Une histoire pourrait entacher cette réputation, mais elle s’est produite après : l’attaquant québécois Michael Chaput, blessé en octobre dernier, avait renoncé à son salaire pendant sa convalescence en échange d’un nouveau contrat pour la saison suivante. Mais quand il a expliqué qu’il ne viendrait que fin août pour suivre les recommandations de ses médecins et être complètement guéri, le Barys l’a licencié pour faute parce qu’il était absent au début du camp d’entraînement. Son agent n’a pas du tout apprécié et a déposé une plainte auprès de la KHL.

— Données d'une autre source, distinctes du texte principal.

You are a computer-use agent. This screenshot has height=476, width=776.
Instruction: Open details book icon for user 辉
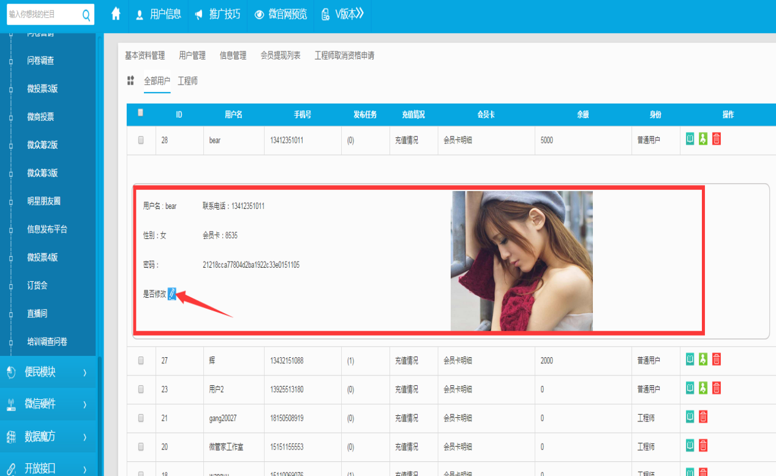pyautogui.click(x=690, y=360)
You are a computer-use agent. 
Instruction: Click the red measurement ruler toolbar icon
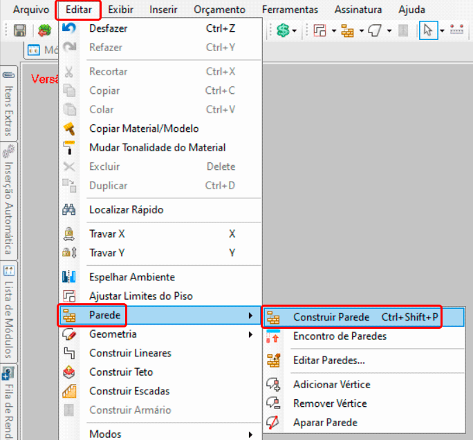pos(456,30)
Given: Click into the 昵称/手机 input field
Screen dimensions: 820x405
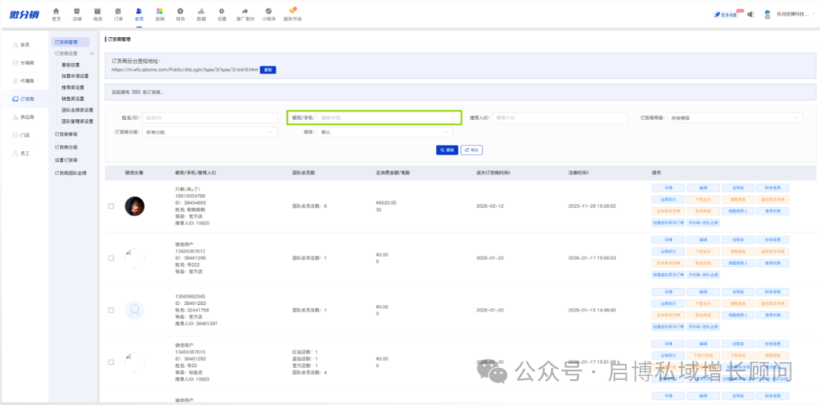Looking at the screenshot, I should coord(387,118).
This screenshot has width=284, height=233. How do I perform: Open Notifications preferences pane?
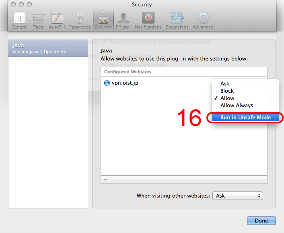[148, 20]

Malgré tout, parmi les six Nord-Américains de l’équipe, le niveau moyen s’est relevé d’un cran. Eddie Pasquale est réputé comme l’un des meilleurs gardiens de KHL, même si des dents pourraient grincer s’il barre la route aux internationaux du Kazakhstan. Riley Barber est sur le papier un des meilleurs renforts étrangers de la ligue à l’intersaison puisque l’Américain de 29 ans est à 1 point par match en moyenne sur ses trois dernières saisons en AHL. Si les jeunes joueurs du Kazakhstan se débloquent et prennent confiance dans la durée, il ne faut donc pas négliger le Barys même s’il a fini dernier de la Conférence Est la saison passée.